Archiviata la maxi inchiesta sulla sicurezza degli edifici

29 Maggio 2020

TERAMO. È stata accolta la richiesta d’archiviazione fatta nei mesi scorsi dalla Procura teramana per la maxi inchiesta su scuole e terremoto, quella aperta nei giorni delle scosse senza fine e della...

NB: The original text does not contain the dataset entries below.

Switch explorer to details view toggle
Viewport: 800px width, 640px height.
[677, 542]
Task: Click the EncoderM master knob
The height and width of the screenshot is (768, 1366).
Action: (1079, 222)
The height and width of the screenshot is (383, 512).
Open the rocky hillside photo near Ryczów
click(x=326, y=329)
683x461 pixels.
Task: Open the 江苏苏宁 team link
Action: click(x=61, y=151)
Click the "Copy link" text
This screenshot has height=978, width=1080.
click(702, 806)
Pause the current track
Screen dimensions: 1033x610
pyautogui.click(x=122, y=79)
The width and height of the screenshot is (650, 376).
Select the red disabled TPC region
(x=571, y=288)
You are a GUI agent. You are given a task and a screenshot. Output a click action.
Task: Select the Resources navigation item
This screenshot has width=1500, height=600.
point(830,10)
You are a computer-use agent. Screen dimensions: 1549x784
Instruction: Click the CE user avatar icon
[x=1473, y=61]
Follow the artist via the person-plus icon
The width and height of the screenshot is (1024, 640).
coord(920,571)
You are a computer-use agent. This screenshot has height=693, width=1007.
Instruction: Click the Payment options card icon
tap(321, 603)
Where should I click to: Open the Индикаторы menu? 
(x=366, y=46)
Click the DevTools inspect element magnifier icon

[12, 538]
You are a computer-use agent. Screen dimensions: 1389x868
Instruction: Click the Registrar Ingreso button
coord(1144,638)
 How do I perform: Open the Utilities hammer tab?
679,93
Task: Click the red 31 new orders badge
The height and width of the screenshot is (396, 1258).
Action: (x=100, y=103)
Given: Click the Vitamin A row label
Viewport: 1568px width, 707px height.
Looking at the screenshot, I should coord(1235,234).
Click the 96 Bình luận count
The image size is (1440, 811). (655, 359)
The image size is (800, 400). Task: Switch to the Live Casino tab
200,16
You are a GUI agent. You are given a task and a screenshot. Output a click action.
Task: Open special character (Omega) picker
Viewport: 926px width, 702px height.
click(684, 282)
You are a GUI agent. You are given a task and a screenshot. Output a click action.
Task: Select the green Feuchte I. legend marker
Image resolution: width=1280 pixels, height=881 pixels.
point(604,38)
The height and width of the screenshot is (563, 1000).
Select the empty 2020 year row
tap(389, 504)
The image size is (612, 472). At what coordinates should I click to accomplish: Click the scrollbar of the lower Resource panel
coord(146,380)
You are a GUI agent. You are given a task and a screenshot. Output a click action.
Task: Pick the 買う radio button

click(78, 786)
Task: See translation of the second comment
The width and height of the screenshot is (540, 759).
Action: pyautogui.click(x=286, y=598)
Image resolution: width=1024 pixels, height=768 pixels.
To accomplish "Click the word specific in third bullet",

TERAMO. È stata accolta la richiesta d’archiviazione fatta nei mesi scorsi dalla Procura teramana per la maxi inchiesta su scuole e terremoto, quella aperta nei giorni delle scosse senza fine e della paura diventata una seconda pelle per genitori mai sufficientemente rassicurati sulle condizioni degli edifici. Dopo due anni di indagini e accertamenti con tanto di consulenze affidate a tecnici, tra cui quelli impegnati nel post sisma dell’Aquila, la Procura aveva rimesso al gip un voluminoso carteggio per sostenere l’assenza di quelle ipotesi di reato delineate nell’iscrizione del fascicolo a carico di ignoti e senza indagati: omissioni d’atti d’ufficio e omissione di lavori in edifici che minacciano rovina. Nel carteggio, naturalmente, non si entra nel merito della sicurezza delle scuole ma si stabilisce solo l’assenza dei reati inizialmente ipotizzati. Una maxi indagine aperta sui 32 istituti scolastici teramani, a partire dagli asili fino alle superiori (praticamente tutti), con un obiettivo: accertare che le normative fossero state rispettate, a cominciare proprio dalla presenza di quel documento di valutazione dei rischi, in cui è previsto quello sismico.